Enumerate all possible substrings and check.
Quick check :
Notice that 2^{2n+1} \equiv 1 \pmod{3} and 2^{2n} \equiv -1 \pmod{3}
So we can get under conclusions :
- If the string is full of 0, it is valid.
- If the string has only 1 position that is 1, it is invalid.
- If the string has even number of 1s, it is valid, since we can put these 1s on 2^0, 2^1, 2^2, etc. According to the conclusion above, the remainder of the string is 0.

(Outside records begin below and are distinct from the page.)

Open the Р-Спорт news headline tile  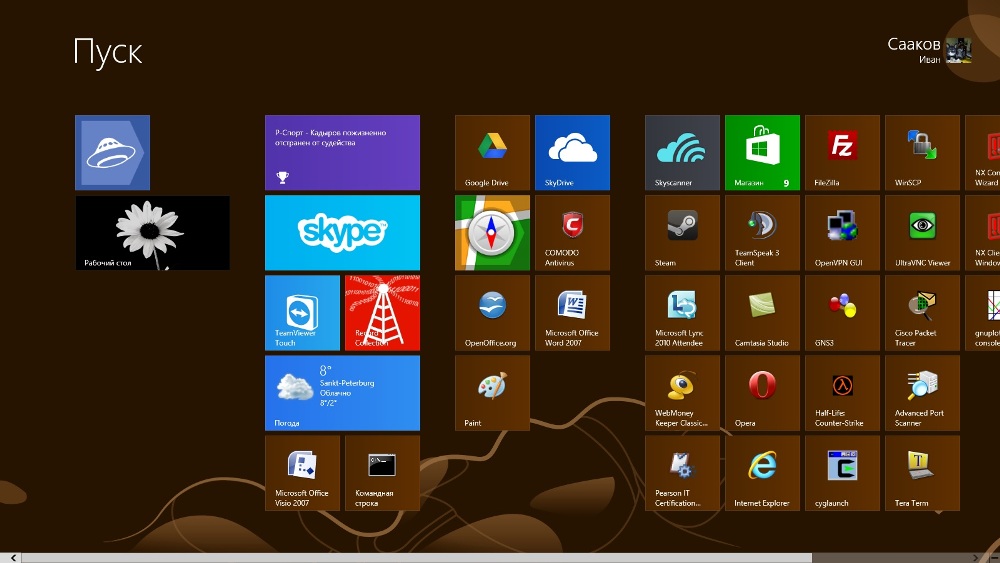click(x=342, y=152)
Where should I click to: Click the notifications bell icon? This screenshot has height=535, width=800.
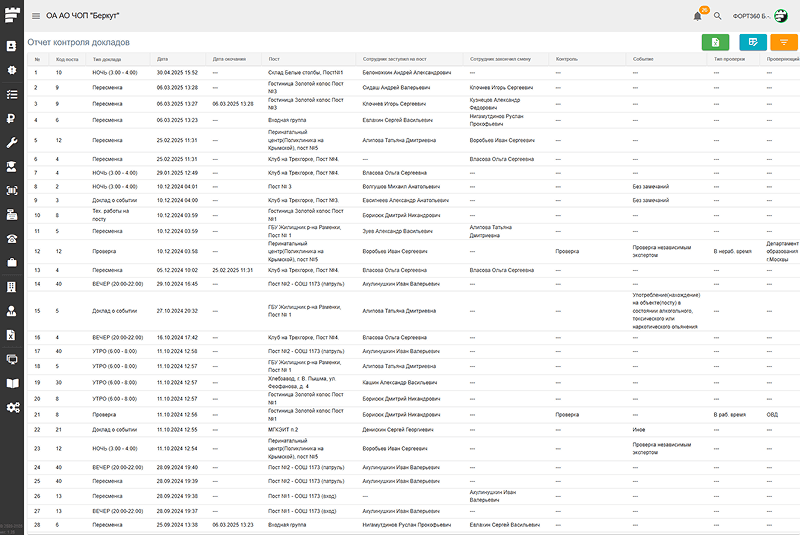click(x=697, y=16)
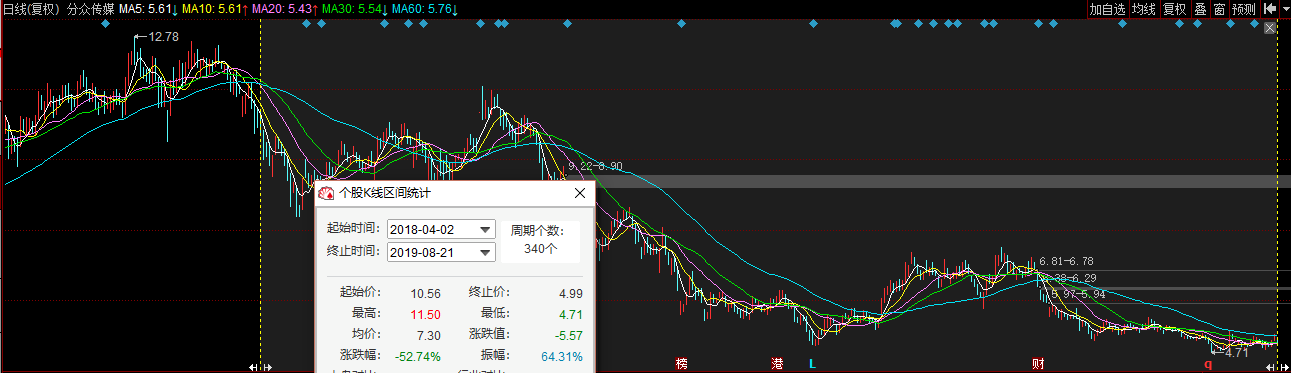Viewport: 1291px width, 373px height.
Task: Click the red q marker near chart bottom
Action: point(1208,364)
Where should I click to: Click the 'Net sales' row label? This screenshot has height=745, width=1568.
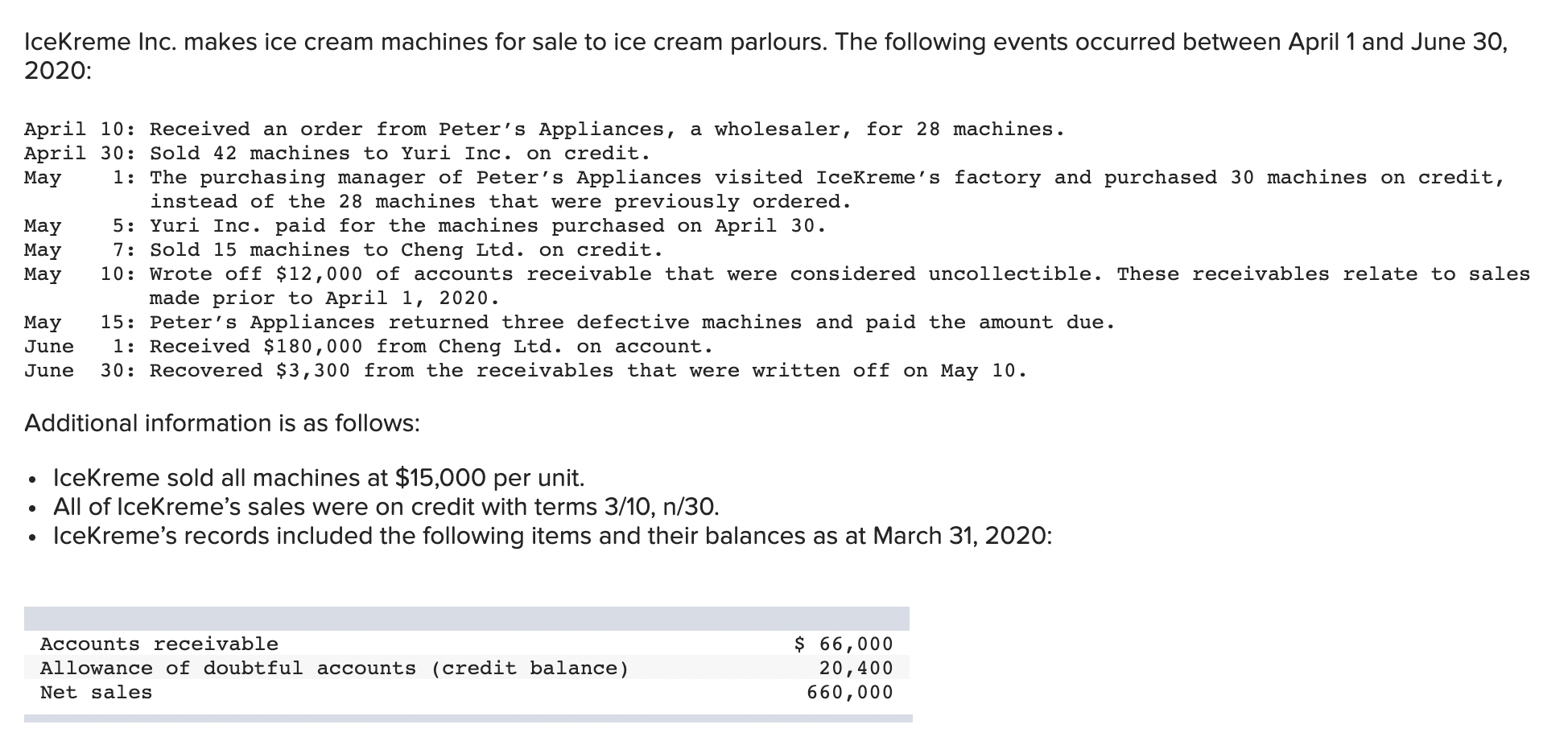click(97, 692)
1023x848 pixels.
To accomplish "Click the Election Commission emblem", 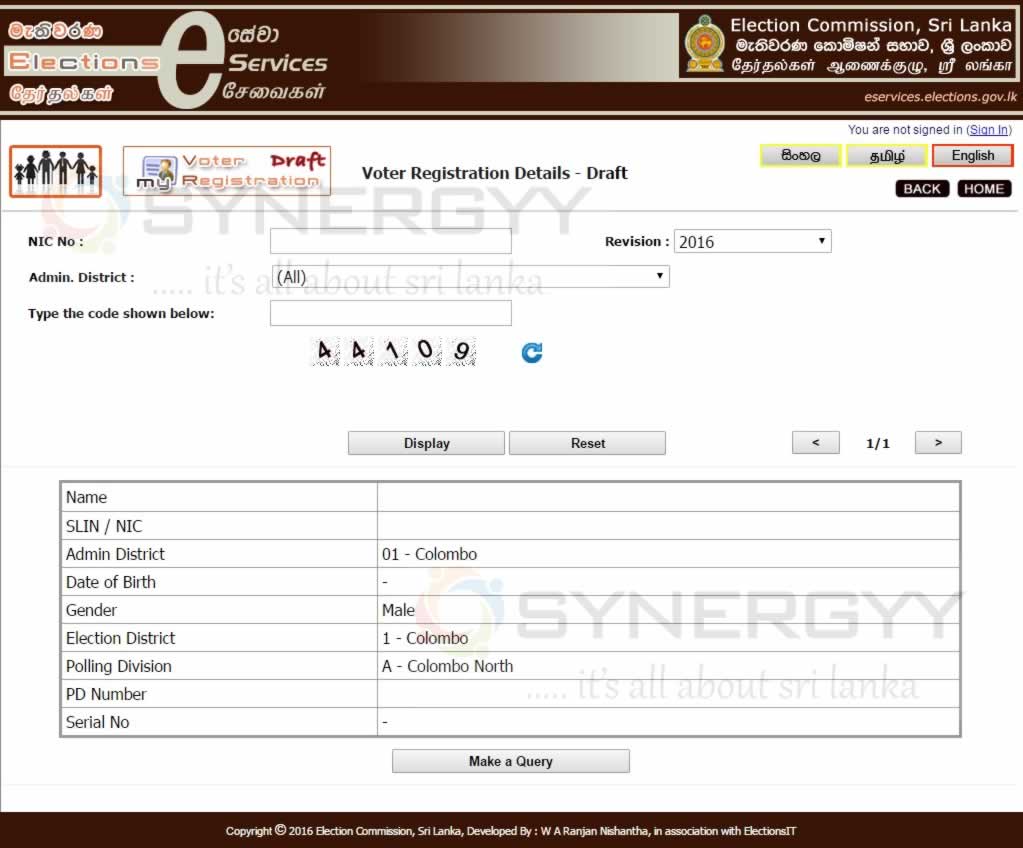I will [704, 45].

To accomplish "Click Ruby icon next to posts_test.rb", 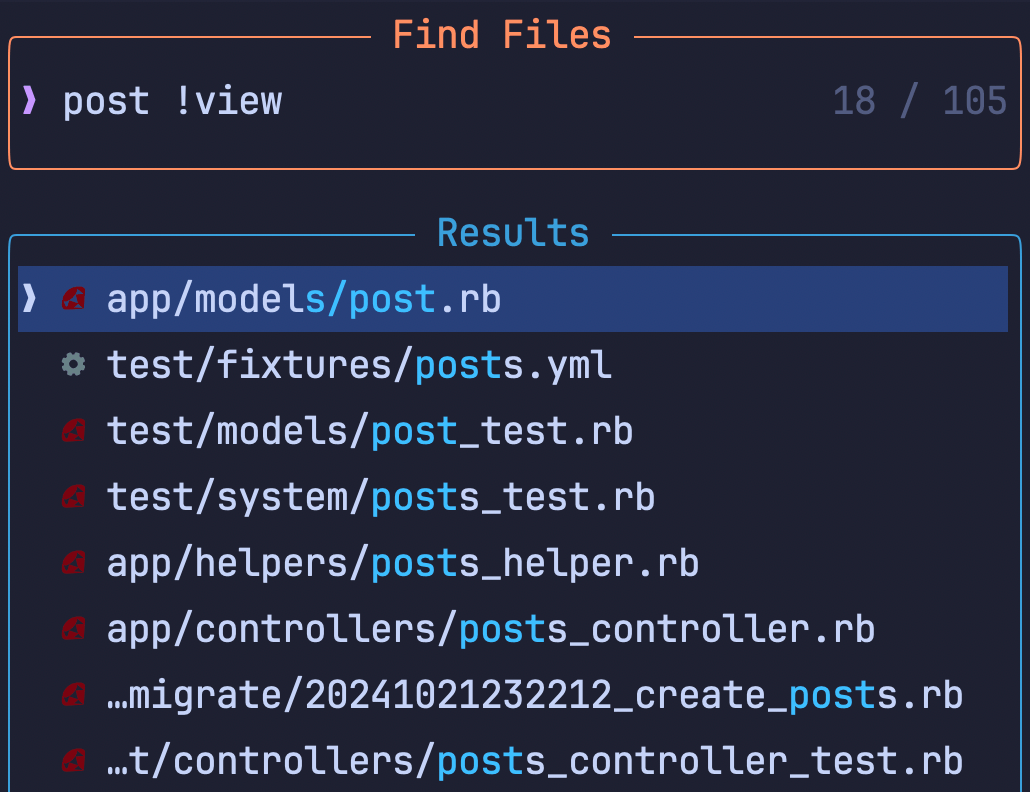I will [73, 497].
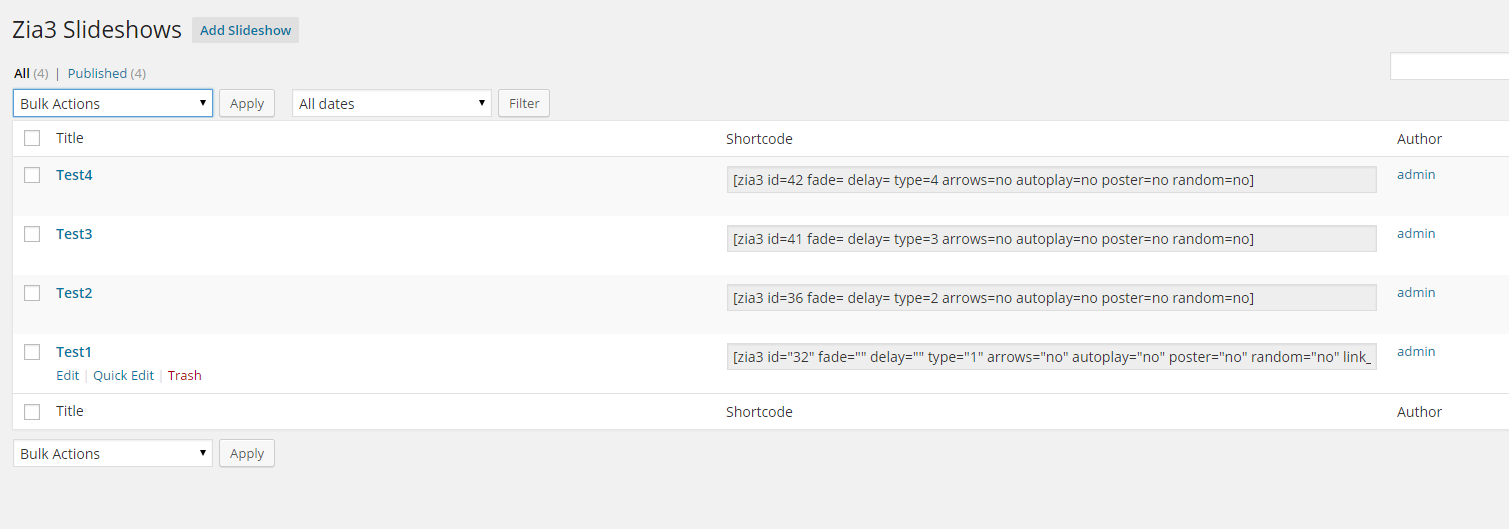Screen dimensions: 1509x529
Task: Click Quick Edit under Test1
Action: (123, 375)
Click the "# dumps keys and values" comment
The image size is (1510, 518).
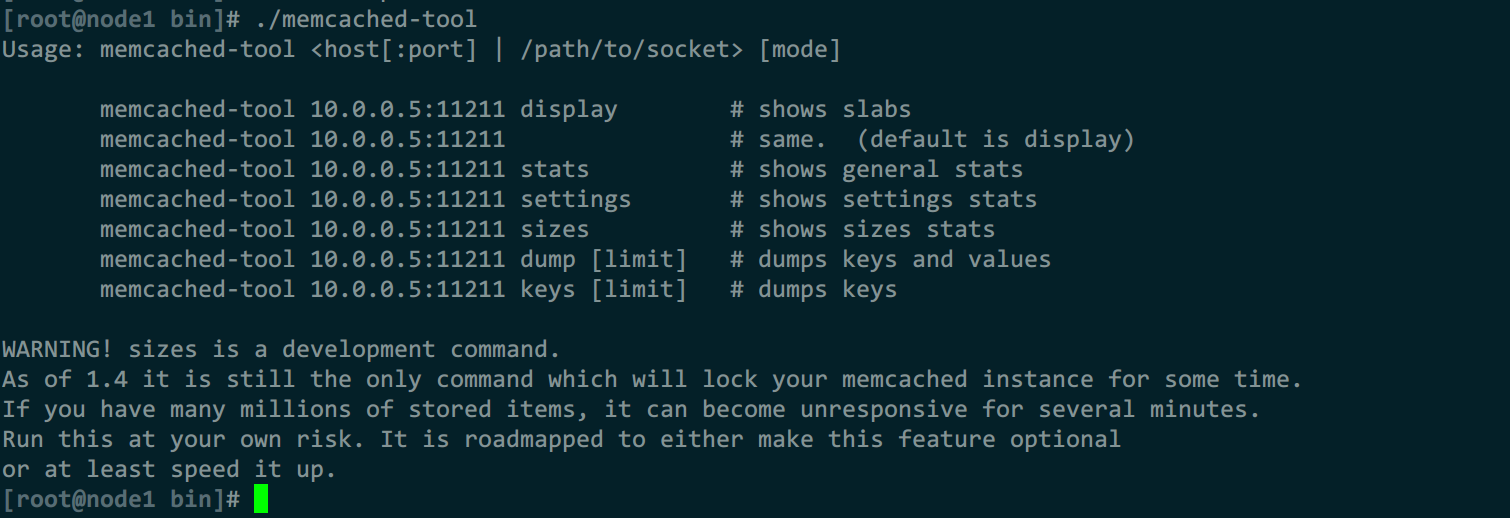coord(890,259)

- If the string has odd number of 1s and it has no more than one 0, it is invalid, otherwise, it is valid. Since we can get 3 of 1s and put hem as 10101, and the remain puts as above. According to the conclusion above, the remainder of the string is also 0. However, to achieve this, we need at least 2 zeros. If there is only 1 zero or no zeros, we cannot move as this.
Therefore, for a string, follow the steps above, you can know if it is valid.
Code :
#include <bits/stdc++.h>
using namespace std;
int main() {
int N;cin >> N;
int A[N];
for (int i=0;i<N;i++) cin >> A[i];
int Q;cin >> Q;
for (int i=0;i<Q;i++) {
int opt;cin >> opt;
if (opt==1) {
int t;cin >> t;t--;
A[t] = 1-A[t];
}
else {
int l, r;cin >> l >> r;l--;r--;
long long ans=0;
for (int lx=l;lx<=r;lx++) {
for (int rx=lx;rx<=r;rx++) {
if (lx==rx) {
ans += (1-A[lx]);
}
else {
int c1=0;
for (int p=lx;p<=rx;p++) c1 += A[p];
if (c1==1) continue;
if (!(c1&1)) ans++;
else if ((rx-lx+1-c1)>=2) ans++;
}
}
}
cout << ans << endl;
}
}
return 0;
}
Constraints :
Expected : 0/20
(I forgot the judge of condition 2.)